Concomitanze, incroci di virgolettati. Dichiarazioni su imminenti questioni di campo, in un caso; altre sulle prossime scelte di campo, nell’altro. La resa linguistica, sempre più salda nelle sfumature, da parte di Paulo Fonseca in italiano; un portoghese cautelativo tuttora per Thiago Pinto, che come tutti quelli che amano studiare procede per gradi anche in quest’ambito.

Dall’ hic et nunc, l’irrinunciabile qui e ora che nel calcio è la sola dimensione a contare e che il tecnico sta dimostrando di dominare con sempre maggiore autorevolezza, alle questioni riguardanti la Roma futuribile, forse imminente, illustrate o almeno prefigurate dal dirigente. Un dirigente filosoficamente caratterizzante, dirimente; uno che ha l’aria di bruciare i tempi nel comprendere l’ambiente in cui è venuto a lavorare. Il primo tratto che, in genere distingue le persone intelligenti. Sufficientemente politico, peraltro, somiglianze a parte.

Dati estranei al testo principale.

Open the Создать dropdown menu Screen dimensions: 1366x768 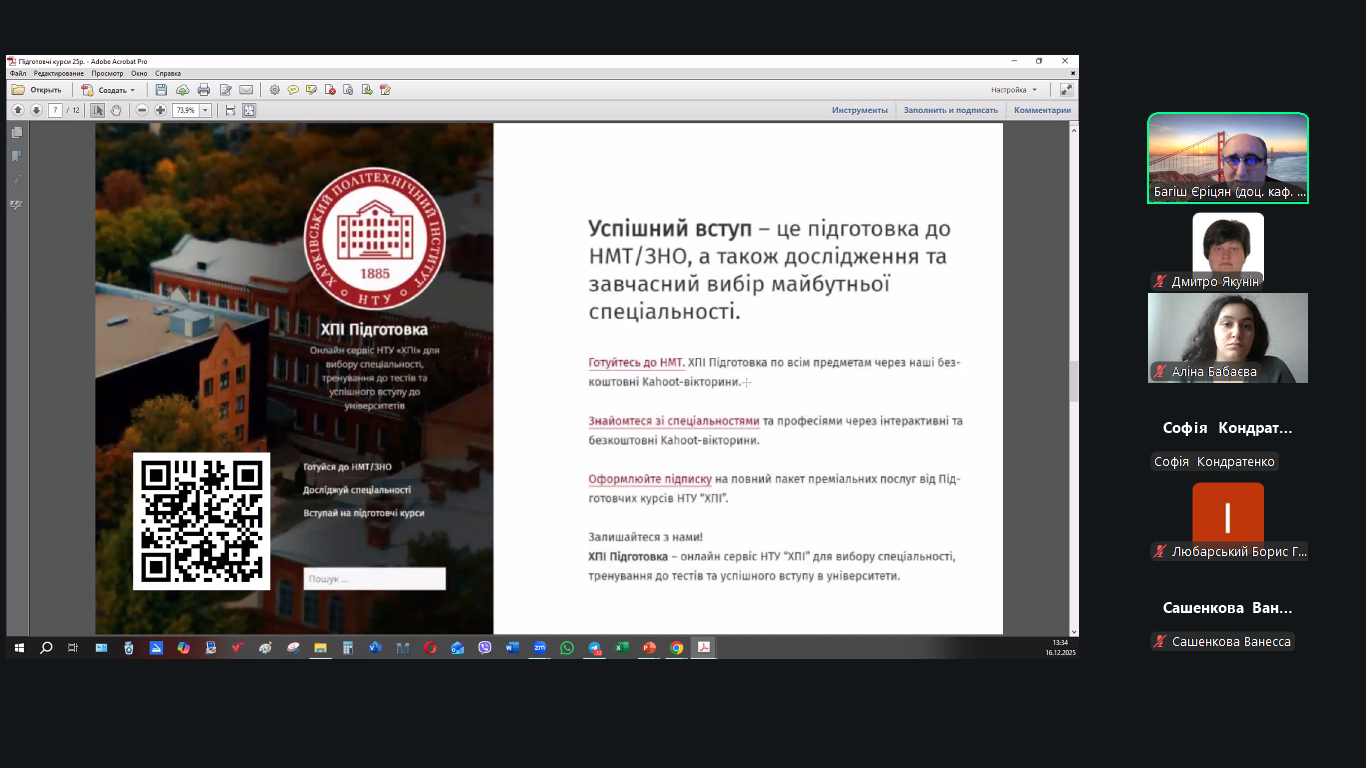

In mezzo sta il derby, convitato di pietra che si preferirebbe non nominare praticamente fino al fischio d’inizio di Orsato. A parte Fonseca, ovviamente, che ha inquadrato la stracittadina, in conferenza, con la serenità delle legittime ambizioni.

Eccolo, per chi avesse necessità di individuarlo, il comune denominatore tra le parole del tecnico e quelle del dirigente: la legittimità delle ambizioni. Quelle che ci si può ragionevolmente permettere al momento e quelle che si potranno irrobustire con una pianificazione ragionevole, con una operatività che non trascuri alcun particolare. È ovvio che sono e saranno sempre i risultati, di settimana in settimana, a indicare il grado di saldezza di un allenatore su una panchina; è al tempo stesso più che ragionevole, però, pensare che uno come Fonseca, che da buon lusitano ha navigato di cabotaggio a prescindere da ciò in cui società lo ha o non lo ha accontentato, costituisca un’ottima sponda, come appendice tecnica, per un lavoro dirigenziale che voglia sposare i due obiettivi di colmare la lacuna di vincere un trofeo in tempi ragionevoli, dopo anni di magra e di programmare una crescita ponderata a livello tecnico ed economico, con l’ordine dei due termini che si può anche invertire.

Scende in campo la Roma del presente, l’unica che conti, ripetiamo, in questo derby; a bordo campo, però, è come se si scaldasse quella del futuro. Immaginare una continuità tra le due è o sarebbe il primo elemento di coerenza in un’epoca di passaggio.